■ Actions to take
(a) According to the op-ed on Ukraine, how much military aid to Ukraine does the $40 billion assistance package provide?
(b) Do these statements agree with the op-ed on Ukraine? Answer yes or no for each, quoting the words that decide it. (i) The war is described as thousands of miles from Washington. (ii) The Biden administration and Congress opposed the bids by Finland and Sweden to join NATO. (iii) More than 50 fellow experts agree with the authors.

■ Excerpted text
□ □ □
5 June 2022

36 experts agree: Stay the course in Ukraine

JOHN HERBST, STEVEN PIFER AND DAVID KRAMER

Over the past three months, the Ukrainians have thwarted Vladimir Putin’s effort to topple their duly elected government, take Kyiv and occupy much of the country. The battle is not over, however, so the West must continue to help ensure that the Kremlin’s aggression fails and that Ukraine forces a Russian withdrawal or achieves a negotiated outcome on terms acceptable to Ukrainians.

More than 30 of our fellow experts and national security professionals — whose digital signatures appear at the end of this op-ed — agree.

Russia’s egregious violation of Ukraine’s sovereignty and territorial integrity and numerous war crimes — from the indiscriminate bombardment of hospitals, schools and residential areas, to use of cluster and vacuum bombs, summary executions, widespread rape, mass deportations, including of children, and torture — have engendered strong popular support in the United States and other Western countries for Ukraine. The Biden administration and bipartisan leadership in Congress have risen to the challenge through close coordination with allies and partners in implementing punishing sanctions on Russia, supplying major weapons to Ukraine, strengthening NATO’s force posture on its eastern flank, and supporting the bids by Finland and Sweden to join NATO. Quick passage of the Lend-Lease Act and a $40 billion assistance package (that provides, among other things, $6 billion in military aid to Ukraine) provides a much-needed boost to Kyiv’s efforts but must also include stringent oversight to ensure proper use.

Putin’s war on Ukraine may be 5,000 miles from Washington, but it directly threatens critical American interests and deliberately risks a global food crisis. Putin’s war on Ukraine is a direct attack on international law and the global order which enshrines sovereignty, territorial integrity and the peaceful resolution of disputes and has given the world 75 years of prosperity and the absence of great power war. What’s more, Putin’s aggressive designs may not end with the subjugation of Ukraine. If successful there, he might be tempted to seek to restore Moscow’s influence throughout the entire area once controlled by the Soviet Union. That would pose a direct threat to NATO allies in the Baltic region and elsewhere in eastern Europe, allies to whose defense the United States is committed under the security guarantee in Article 5 of the North Atlantic Treaty.
□ □ □
■ Extracted entries
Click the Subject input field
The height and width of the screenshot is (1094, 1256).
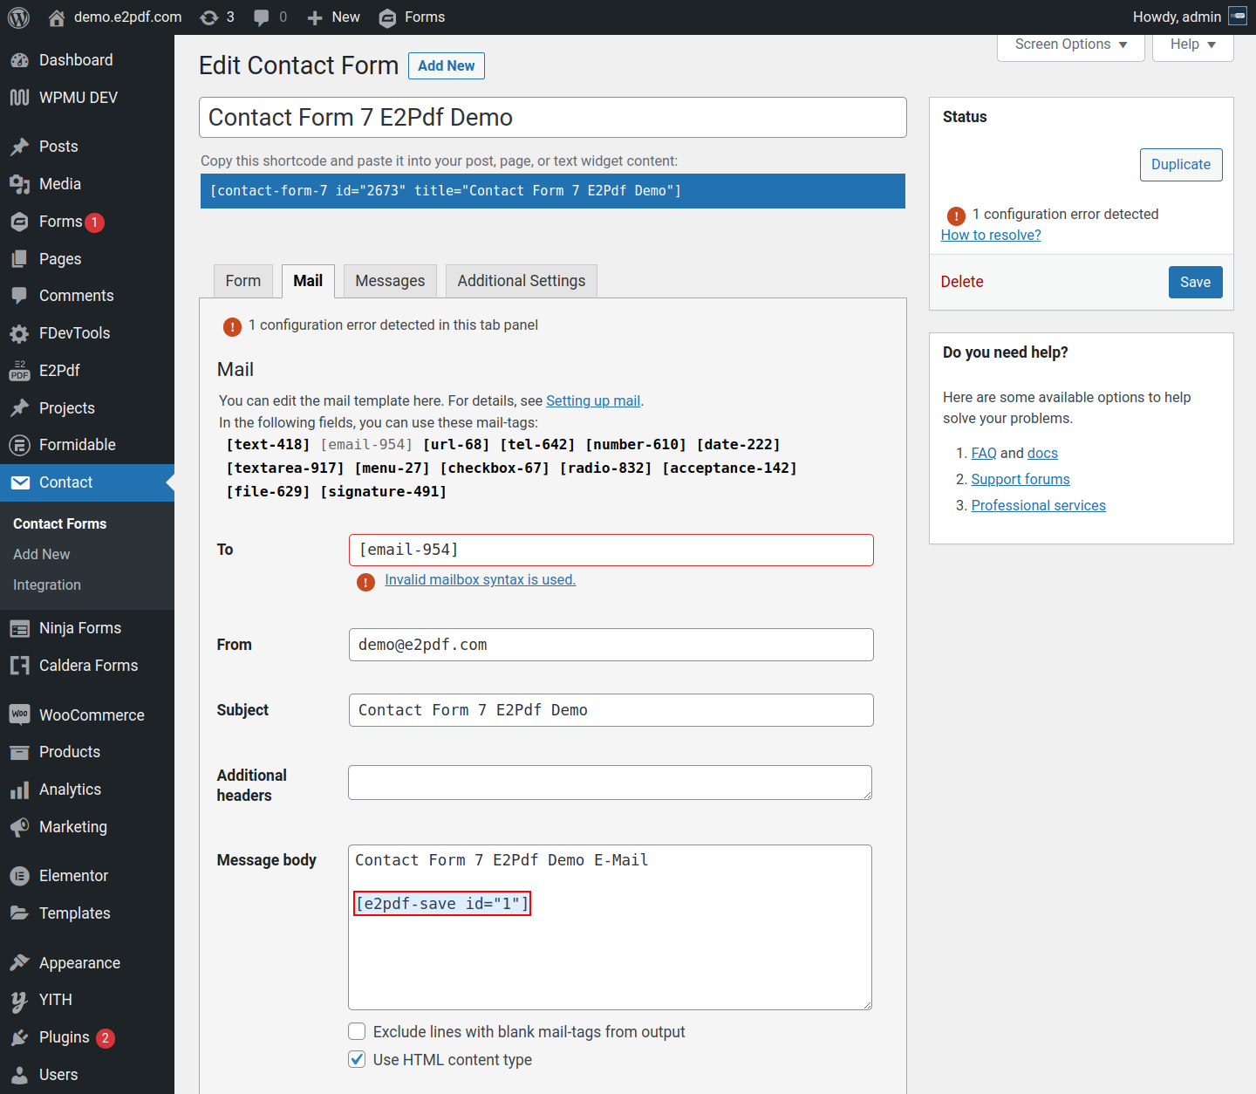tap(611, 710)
□ □ □
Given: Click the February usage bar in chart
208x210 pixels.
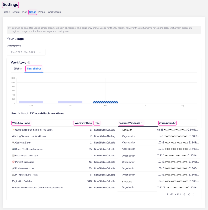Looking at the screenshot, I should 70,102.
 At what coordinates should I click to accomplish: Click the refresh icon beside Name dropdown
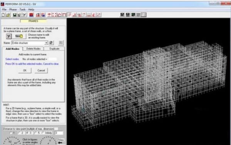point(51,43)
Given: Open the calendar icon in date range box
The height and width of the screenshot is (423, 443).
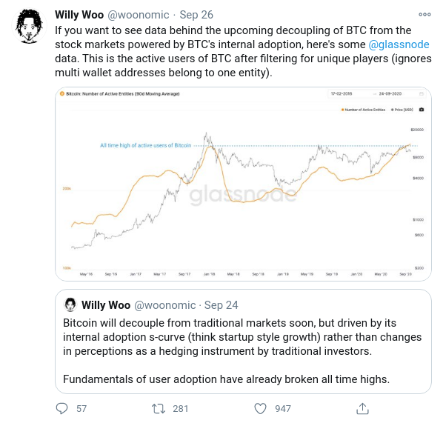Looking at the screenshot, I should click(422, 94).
□ □ □
■ Problem solutions
(a) $6 billion.

(b)
(i) Yes: "Putin’s war on Ukraine may be 5,000 miles from Washington"
(ii) No: "supporting the bids by Finland and Sweden to join NATO"
(iii) No: "More than 30 of our fellow experts and national security professionals"